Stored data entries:
##############################
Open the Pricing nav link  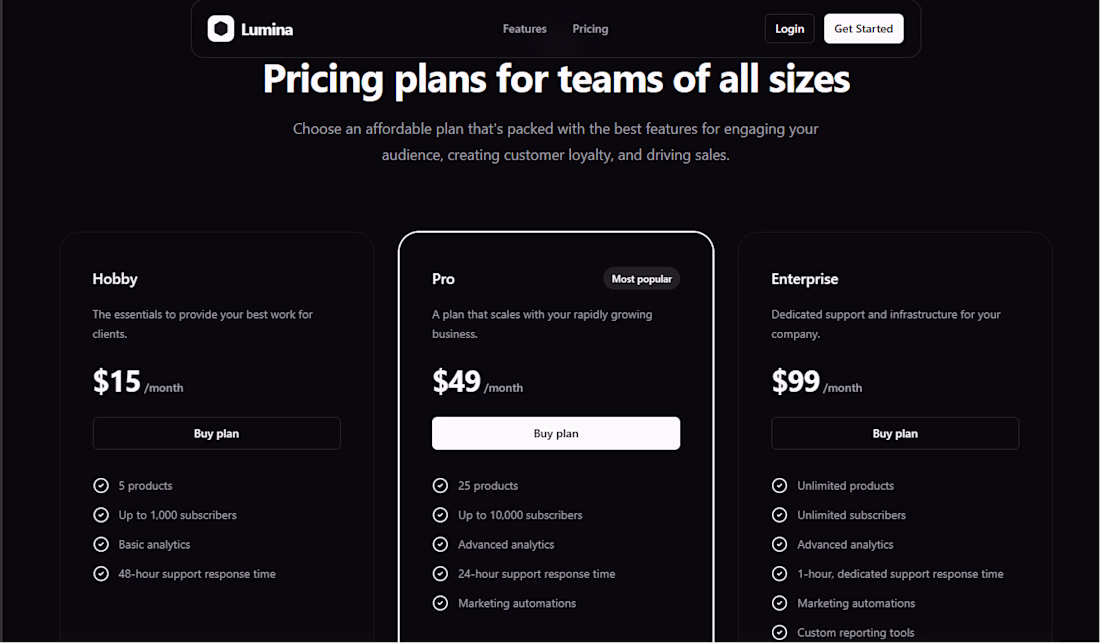(x=590, y=29)
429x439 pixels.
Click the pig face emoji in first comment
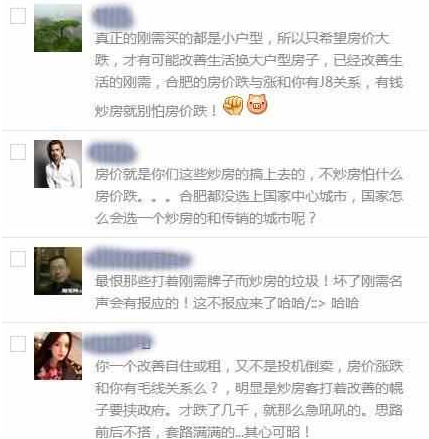point(257,104)
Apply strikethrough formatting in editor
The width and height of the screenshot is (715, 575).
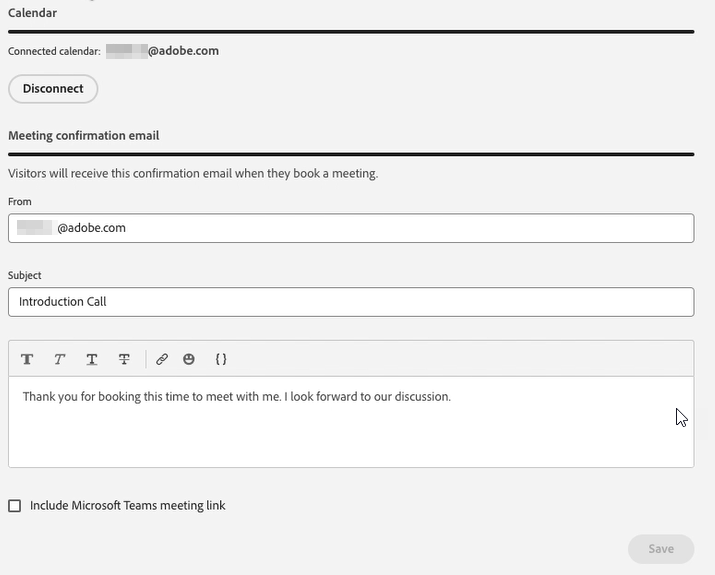[124, 359]
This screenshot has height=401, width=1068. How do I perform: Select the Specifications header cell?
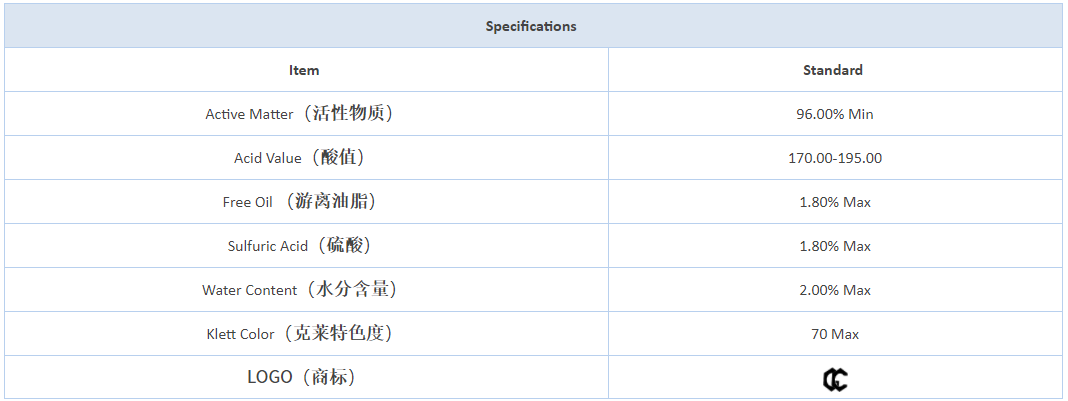tap(531, 26)
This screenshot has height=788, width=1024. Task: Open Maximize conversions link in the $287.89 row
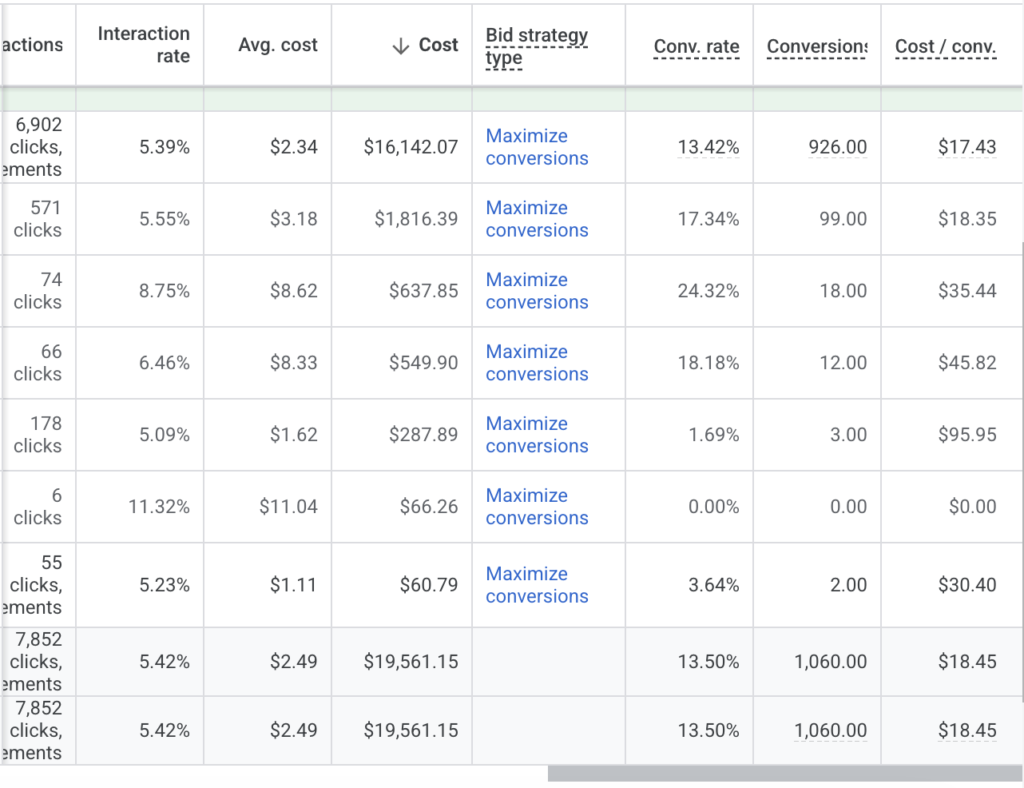(536, 435)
##############################
Work instruction: Exactly the lines from the one holding "Click the pig face emoji in first comment" to the last line of the records above should be duplicated, with no pictures among them.

Task answer:
Click the pig face emoji in first comment
point(257,104)
Apply strikethrough formatting in editor
The width and height of the screenshot is (715, 575).
[124, 359]
This screenshot has height=401, width=1068. How do I perform: Select the Specifications header cell?
tap(531, 26)
This screenshot has height=788, width=1024. Task: Open Maximize conversions link in the $287.89 row
(536, 435)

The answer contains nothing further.